TEXT:
That is so for the following reasons. First, as the substance of the domain name consists of the entirety of the trademark, the two must by definition be at least similar.

Secondly, the only additions that have been made to the trademark by the Respondent to create the domain name are a hyphen and the term ‘z5’, meaning clearly that the name of the entity being so described is Sony Z5. The substance of the domain name still remains as Sony.

Thirdly, as the substance of the domain name and the entirety of the trademark are the same word, there must, prima facie be scope for some confusion between the two.

Fourthly and more significantly, the addition of the term’z5’ has exacerbated the confusion, because it makes a new suggestion to the reader, namely that the sony z5 in the domain name is part of the official Sony range, which is the event giving rise to this dispute.

Finally, there is strength in the Complainant’s argument that, as it uses the internet itself and has its own website at “www.sony.com” for its products and services, potential customers, or even the merely curious, will inevitably combine the Sony name with one of its products to create a domain name they believe will lead them to the particular product they want to know about or buy. So the domain name devised by the Respondent is confusingly similar to the name of supplier of the product, Sony, which is of course also the trademark.

The real test is how an objective bystander would construe the two names. The Panel has no hesitation in saying that an objective bystander would say that the domain name is very similar to the trademark and that the one would certainly be confused with the other.

It should also be said that it is now well established that the addition of a hyphen and the ‘. com’ in a domain name does not prevent the domain name from being confusingly similar to a trademark: InfoSpace.co v. Tenenbaum Ofer, WIPO Case No. D2000-0075; VAT Holding AG v. Vat.com, WIPO Case No. D2000-0607; and Singapore Airlines v. Robert Nielson, WIPO Case No. D2000-0644.

RECORDS SHOWN:
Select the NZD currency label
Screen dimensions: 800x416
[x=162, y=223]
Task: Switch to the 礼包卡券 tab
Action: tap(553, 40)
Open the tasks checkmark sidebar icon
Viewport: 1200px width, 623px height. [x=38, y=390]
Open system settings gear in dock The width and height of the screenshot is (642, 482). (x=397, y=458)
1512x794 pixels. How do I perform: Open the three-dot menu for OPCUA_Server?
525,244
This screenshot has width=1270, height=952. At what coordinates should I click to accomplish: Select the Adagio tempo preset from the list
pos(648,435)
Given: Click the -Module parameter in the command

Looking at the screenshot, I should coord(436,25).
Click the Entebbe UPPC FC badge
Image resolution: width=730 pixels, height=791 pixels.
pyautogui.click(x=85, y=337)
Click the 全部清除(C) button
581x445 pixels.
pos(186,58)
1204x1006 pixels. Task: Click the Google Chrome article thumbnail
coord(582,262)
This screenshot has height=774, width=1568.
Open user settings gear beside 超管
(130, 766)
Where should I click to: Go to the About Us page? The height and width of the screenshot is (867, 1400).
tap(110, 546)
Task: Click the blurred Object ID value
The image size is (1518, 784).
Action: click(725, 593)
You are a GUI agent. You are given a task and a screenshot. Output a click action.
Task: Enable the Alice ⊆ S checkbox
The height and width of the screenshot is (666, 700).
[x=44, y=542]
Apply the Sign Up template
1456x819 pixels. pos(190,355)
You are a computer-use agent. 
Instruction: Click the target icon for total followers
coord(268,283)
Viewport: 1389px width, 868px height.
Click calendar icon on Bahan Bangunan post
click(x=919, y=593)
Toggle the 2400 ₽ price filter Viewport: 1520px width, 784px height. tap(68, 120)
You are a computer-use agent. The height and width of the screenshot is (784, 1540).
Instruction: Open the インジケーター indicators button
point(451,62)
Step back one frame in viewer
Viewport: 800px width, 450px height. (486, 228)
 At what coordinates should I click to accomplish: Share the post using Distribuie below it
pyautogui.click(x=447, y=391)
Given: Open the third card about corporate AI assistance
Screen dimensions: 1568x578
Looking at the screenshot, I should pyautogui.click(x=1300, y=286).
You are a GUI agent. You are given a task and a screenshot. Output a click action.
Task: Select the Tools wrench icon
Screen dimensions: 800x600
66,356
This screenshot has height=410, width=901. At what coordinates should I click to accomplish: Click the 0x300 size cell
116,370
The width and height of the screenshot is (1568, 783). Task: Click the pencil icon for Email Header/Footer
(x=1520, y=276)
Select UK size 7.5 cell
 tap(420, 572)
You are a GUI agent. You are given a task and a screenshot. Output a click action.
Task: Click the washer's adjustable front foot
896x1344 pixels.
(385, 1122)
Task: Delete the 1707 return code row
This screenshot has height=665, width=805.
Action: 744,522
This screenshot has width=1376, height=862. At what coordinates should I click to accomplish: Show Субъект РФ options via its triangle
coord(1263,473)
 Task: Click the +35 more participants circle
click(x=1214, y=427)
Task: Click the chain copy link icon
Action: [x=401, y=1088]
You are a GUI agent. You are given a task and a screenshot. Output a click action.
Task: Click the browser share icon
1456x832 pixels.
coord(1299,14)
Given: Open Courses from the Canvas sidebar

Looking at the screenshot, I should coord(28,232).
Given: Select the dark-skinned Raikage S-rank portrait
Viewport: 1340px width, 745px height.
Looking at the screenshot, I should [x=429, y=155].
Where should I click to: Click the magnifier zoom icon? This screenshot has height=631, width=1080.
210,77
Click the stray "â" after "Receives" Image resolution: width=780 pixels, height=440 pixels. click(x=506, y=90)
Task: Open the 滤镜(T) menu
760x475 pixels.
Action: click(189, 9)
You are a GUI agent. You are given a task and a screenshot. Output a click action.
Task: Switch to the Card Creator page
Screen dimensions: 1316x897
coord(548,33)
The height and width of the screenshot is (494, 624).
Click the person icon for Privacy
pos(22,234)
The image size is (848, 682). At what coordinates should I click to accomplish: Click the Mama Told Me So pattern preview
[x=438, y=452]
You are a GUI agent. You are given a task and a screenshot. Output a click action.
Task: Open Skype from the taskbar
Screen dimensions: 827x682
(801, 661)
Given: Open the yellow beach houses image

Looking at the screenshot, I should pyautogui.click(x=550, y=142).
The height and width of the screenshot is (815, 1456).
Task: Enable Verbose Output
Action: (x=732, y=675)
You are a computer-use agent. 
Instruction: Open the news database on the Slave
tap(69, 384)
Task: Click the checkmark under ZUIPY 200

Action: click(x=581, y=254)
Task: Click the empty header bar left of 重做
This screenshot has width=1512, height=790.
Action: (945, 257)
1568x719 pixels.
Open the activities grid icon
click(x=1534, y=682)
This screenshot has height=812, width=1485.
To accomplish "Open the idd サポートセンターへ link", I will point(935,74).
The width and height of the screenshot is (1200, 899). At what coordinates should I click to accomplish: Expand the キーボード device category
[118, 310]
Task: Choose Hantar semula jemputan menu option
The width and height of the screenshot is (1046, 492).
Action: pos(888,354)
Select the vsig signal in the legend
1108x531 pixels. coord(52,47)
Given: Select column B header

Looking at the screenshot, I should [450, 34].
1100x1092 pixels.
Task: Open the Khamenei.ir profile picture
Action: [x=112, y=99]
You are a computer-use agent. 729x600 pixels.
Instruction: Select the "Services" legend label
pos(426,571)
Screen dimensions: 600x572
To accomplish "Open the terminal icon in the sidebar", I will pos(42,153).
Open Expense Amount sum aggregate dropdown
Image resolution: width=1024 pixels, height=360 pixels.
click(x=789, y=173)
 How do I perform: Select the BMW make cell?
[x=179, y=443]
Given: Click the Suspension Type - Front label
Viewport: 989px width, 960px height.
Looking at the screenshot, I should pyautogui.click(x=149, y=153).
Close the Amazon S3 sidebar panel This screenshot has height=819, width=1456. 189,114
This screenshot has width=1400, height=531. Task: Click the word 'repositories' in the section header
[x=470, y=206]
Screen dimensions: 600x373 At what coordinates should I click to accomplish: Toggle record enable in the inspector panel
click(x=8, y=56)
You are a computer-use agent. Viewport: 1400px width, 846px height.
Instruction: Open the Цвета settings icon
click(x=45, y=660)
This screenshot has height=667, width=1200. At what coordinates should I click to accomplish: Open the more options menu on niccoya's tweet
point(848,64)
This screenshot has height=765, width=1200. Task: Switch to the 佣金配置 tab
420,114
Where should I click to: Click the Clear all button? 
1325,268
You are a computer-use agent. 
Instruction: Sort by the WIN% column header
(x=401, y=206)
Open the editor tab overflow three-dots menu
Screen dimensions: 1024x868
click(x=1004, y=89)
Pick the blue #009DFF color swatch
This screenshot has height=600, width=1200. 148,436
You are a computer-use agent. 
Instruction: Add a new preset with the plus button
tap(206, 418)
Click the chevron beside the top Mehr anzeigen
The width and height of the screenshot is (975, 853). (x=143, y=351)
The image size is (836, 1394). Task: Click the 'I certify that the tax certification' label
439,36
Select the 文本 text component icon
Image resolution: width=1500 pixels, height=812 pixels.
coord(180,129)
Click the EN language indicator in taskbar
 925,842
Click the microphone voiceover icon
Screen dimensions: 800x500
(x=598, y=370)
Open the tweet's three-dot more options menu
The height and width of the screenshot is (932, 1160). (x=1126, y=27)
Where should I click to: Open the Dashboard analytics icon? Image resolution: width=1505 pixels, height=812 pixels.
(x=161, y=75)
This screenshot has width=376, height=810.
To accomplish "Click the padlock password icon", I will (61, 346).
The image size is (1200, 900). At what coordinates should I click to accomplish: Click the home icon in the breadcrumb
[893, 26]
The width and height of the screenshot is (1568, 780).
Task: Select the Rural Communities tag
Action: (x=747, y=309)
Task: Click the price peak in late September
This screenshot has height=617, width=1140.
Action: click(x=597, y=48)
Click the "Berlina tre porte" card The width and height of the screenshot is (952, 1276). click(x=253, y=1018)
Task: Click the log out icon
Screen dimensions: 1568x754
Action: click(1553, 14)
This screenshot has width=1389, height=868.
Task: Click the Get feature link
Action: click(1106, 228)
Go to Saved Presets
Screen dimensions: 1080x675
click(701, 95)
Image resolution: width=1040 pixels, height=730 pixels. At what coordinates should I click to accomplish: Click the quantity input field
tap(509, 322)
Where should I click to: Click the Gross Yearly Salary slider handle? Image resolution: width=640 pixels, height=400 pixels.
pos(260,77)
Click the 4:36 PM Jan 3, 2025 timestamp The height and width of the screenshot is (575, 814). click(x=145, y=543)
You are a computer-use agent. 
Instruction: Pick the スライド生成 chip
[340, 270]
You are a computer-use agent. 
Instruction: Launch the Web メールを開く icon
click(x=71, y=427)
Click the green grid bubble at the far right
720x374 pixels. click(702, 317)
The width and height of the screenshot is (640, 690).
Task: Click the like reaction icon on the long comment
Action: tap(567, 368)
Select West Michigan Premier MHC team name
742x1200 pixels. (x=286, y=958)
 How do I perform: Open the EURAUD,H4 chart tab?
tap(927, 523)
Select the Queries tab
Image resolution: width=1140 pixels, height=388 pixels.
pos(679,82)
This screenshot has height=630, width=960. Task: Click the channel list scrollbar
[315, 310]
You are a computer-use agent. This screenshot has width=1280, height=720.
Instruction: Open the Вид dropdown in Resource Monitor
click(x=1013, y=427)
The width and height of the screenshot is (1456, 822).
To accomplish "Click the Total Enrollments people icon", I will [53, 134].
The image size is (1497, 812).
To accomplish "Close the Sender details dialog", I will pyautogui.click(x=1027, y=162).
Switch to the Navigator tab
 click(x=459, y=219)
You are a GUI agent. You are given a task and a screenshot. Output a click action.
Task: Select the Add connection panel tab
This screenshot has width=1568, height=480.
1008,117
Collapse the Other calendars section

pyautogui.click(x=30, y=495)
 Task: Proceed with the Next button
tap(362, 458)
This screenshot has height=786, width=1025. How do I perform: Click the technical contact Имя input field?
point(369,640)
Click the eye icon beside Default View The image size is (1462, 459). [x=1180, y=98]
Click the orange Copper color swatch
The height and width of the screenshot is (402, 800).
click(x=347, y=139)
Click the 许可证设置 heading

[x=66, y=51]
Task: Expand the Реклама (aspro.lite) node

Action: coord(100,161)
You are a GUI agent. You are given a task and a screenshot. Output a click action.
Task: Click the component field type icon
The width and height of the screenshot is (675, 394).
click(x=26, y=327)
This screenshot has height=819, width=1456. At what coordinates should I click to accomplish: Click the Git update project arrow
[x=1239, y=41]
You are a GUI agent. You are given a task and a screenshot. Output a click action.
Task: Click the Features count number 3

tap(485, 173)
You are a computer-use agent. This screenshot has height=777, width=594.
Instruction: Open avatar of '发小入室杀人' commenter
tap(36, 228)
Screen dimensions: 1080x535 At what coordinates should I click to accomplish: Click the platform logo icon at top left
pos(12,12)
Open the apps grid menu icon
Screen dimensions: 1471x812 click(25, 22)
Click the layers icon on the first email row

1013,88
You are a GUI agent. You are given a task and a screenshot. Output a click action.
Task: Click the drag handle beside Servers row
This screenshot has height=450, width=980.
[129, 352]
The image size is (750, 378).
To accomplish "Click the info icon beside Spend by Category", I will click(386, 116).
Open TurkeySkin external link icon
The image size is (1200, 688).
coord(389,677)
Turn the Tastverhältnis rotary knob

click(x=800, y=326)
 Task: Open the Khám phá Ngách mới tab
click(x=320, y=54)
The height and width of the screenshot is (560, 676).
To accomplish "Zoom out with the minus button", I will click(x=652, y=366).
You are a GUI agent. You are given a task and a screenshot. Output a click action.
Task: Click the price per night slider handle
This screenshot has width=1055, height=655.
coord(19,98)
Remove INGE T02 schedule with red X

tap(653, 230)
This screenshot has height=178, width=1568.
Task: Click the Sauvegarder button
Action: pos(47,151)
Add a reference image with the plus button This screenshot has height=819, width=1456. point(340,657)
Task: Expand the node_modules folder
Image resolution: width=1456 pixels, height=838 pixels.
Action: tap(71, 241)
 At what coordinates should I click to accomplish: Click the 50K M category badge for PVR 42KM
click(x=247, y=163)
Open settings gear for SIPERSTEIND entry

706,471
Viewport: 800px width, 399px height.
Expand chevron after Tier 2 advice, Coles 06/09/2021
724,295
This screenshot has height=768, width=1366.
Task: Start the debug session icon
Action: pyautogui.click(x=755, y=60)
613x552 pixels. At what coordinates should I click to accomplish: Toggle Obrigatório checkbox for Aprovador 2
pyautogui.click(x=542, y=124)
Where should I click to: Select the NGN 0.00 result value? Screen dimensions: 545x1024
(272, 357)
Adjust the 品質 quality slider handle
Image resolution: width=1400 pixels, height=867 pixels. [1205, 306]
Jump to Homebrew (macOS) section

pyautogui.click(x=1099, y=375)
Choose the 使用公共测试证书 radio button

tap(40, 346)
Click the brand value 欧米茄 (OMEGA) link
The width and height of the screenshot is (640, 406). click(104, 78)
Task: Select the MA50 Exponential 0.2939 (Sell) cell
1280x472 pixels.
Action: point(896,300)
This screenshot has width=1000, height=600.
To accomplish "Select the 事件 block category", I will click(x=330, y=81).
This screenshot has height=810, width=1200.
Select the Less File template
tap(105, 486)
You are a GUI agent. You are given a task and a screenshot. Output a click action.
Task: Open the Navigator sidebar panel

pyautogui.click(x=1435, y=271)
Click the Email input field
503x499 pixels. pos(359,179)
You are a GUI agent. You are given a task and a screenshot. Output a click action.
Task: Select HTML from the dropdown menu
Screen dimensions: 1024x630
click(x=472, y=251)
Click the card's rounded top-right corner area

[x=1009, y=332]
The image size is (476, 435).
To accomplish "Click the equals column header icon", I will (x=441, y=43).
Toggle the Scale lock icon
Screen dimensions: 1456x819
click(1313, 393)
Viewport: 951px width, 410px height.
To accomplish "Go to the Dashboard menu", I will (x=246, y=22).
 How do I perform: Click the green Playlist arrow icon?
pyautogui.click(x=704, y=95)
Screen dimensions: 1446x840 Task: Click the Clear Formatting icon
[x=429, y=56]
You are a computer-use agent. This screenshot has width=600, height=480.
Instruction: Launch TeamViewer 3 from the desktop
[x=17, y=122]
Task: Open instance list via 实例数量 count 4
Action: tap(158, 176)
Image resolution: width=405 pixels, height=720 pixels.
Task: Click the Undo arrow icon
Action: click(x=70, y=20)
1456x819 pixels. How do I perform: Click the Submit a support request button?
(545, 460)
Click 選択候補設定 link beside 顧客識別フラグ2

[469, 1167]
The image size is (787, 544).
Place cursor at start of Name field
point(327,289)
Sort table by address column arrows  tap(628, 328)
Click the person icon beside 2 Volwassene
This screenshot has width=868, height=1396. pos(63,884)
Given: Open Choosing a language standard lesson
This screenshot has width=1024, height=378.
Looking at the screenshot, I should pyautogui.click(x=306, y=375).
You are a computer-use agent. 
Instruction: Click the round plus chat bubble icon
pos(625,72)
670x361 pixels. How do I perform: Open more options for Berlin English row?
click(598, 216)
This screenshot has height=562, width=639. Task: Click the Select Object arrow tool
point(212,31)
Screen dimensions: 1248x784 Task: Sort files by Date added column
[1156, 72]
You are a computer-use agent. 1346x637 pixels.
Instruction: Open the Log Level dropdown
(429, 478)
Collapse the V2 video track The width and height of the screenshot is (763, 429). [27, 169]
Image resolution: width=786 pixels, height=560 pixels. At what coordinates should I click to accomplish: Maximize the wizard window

JOBS:
1) From the passage on the Sony domain name, reproduce the portion starting with "Thirdly, as the" and going on through "between the two.".
2) According to the passage on the Sony domain name, what did the Respondent add to the trademark to create the domain name?

TASK RESPONSES:
1)
Thirdly, as the substance of the domain name and the entirety of the trademark are the same word, there must, prima facie be scope for some confusion between the two.

2) A hyphen and the term 'z5'.